Gold, water, oil, she responded….and “turkles”—this last a perfect answer for a child of Smith Island, a unique fishing community that has persisted for centuries, ten miles offshore in Maryland’s Chesapeake Bay.

That winter her Dad’s harvest of diamondback terrapins from the remote marshes brought needed income between the end of oystering and the start of crabbing.

That was thirty years ago, when my wife and kids and I lived a few years next to the Marshall family in Tylerton, one of three tiny towns on Smith. The population of 124 then now hovers around 40, with perhaps 200 souls left island wide.

This is a film about a remarkable couple, Mary Ada and Dwight Marshall, whose lives personify Chesapeake Bay’s waterman, seafood harvesting culture and history; also about the four children who chose to break with that tradition.

The film, like my 1996 book, An Island Out of Time, is both celebration and elegy for a place beset with rising sea levels and erosion, pollution and harvest restrictions, and young people seeking opportunities older generations of islanders never dreamed of—all this seen through the lens of the Marshall family of Smith Island.

I recall Mary Ada could rise at 2:30 a.m. and pick 20 pounds of crabmeat and load it aboard the 7 a.m. ferry to Crisfield, then cook breakfast and  get the kids off to school and clean the house and “cut and wrap” several hundred soft crabs for the freezer, before picking some more and rustling a several-course dinner for Dwight and four children.  She could bake an eight-layer chocolate cake for a church supper, ice it, and have the cooking pans and bowls washed and put away – in twenty minutes.

Dwight read his natural surroundings as avidly as I might have gone through several newspapers before breakfast.  Automatically as a dog extracts information from the breeze, he never walked down the dock extending from in front of his home without noticing what the crabs and minnows and bottom grasses were doing. He was always checking a few eel pots and crab pots he kept set around his shanty just to test the waters.

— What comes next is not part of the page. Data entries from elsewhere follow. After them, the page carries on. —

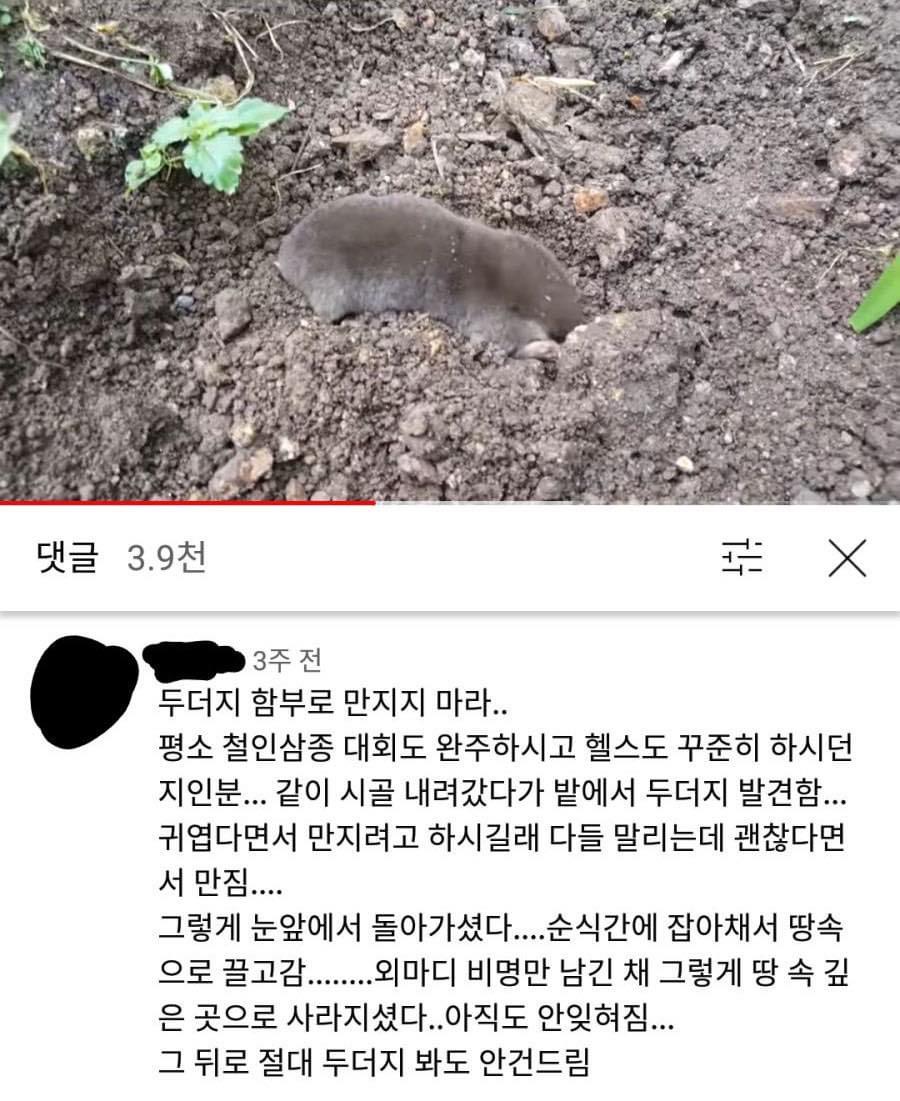Tap the comment line "두더지 함부로 만지지 마라.."
900x1101 pixels.
[333, 702]
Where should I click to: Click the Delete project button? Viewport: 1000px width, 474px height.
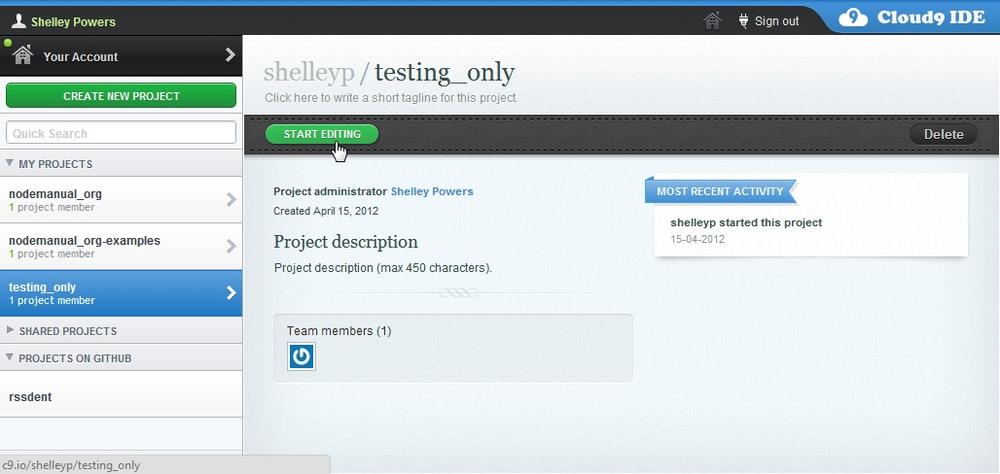click(x=943, y=134)
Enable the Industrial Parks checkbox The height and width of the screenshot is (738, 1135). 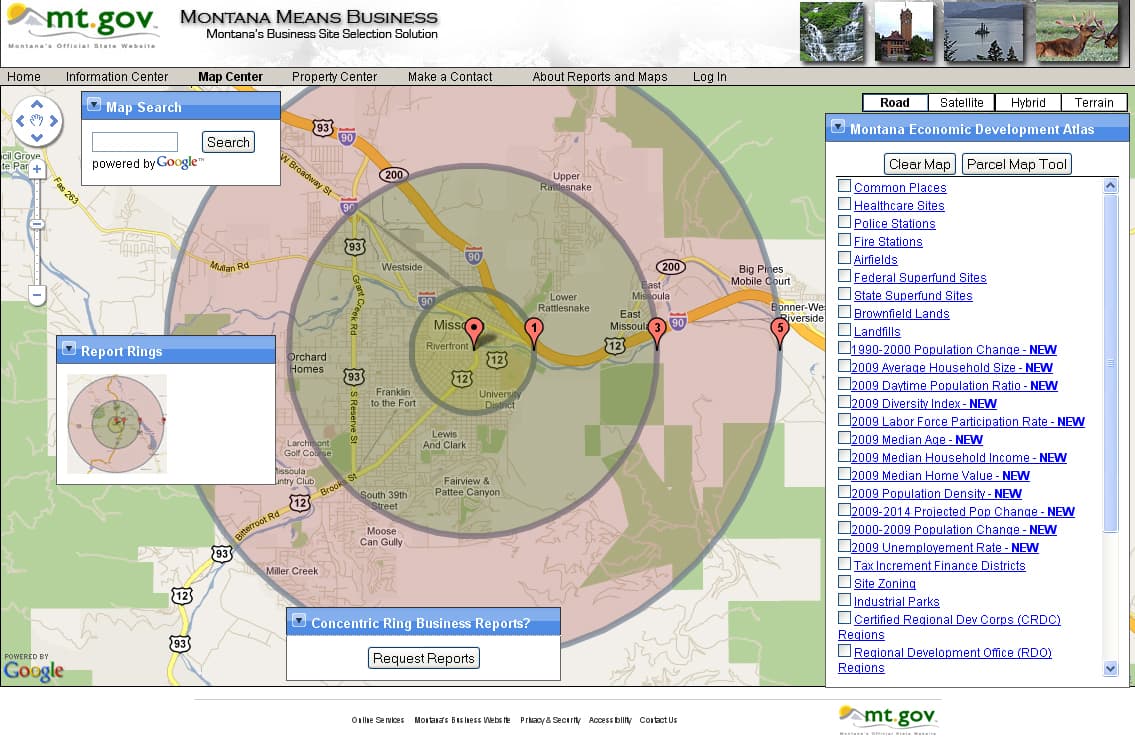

Maria and her three brothers all decided on lives apart from the island, though their hearts and souls remain (and their own kids beg to spend their summers with the grandparents.) Now Dwight and Mary Ada are struggling with whether they should move from where their families have been rooted since the nation’s beginnings.

The passing of any culture is on the one hand sad, especially one whose people are such a living, breathing expression of a unique region like Chesapeake Bay; but just as remarkable is how this tiny island and its families have persisted marching to their own drummer within a few miles of the mainland and a day’s drive of some 50 million mainland Americans.